__What to produce__. Reproduce verbatim the lines of the material that follow, beginning with the first line and ending with the line that contains "at that location.", including that line.

<<<<

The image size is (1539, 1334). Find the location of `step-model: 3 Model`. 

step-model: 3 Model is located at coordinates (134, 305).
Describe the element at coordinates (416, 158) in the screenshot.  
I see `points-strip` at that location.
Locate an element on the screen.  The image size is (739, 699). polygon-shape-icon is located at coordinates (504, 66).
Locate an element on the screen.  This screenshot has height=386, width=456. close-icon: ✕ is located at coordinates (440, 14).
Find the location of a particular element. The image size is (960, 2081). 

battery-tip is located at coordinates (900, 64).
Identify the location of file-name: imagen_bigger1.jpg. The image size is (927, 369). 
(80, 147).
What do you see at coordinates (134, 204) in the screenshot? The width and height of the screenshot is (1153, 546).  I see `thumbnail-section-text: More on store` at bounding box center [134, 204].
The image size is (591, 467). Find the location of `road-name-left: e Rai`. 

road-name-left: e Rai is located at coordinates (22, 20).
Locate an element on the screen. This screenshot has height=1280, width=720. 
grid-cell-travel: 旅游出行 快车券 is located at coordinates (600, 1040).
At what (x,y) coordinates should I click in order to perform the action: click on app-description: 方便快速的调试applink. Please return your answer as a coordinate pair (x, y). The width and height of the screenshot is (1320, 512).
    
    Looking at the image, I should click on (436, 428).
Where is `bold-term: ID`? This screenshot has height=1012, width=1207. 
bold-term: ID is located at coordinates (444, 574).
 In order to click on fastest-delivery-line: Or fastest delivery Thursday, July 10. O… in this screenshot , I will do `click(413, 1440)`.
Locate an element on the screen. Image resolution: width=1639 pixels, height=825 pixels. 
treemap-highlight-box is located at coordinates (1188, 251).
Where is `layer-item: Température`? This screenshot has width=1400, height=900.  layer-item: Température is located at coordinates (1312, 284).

>>>>

__Answer section__.
The image size is (1539, 1334). Find the location of `step-model: 3 Model`. 

step-model: 3 Model is located at coordinates (134, 305).
Describe the element at coordinates (416, 158) in the screenshot.  
I see `points-strip` at that location.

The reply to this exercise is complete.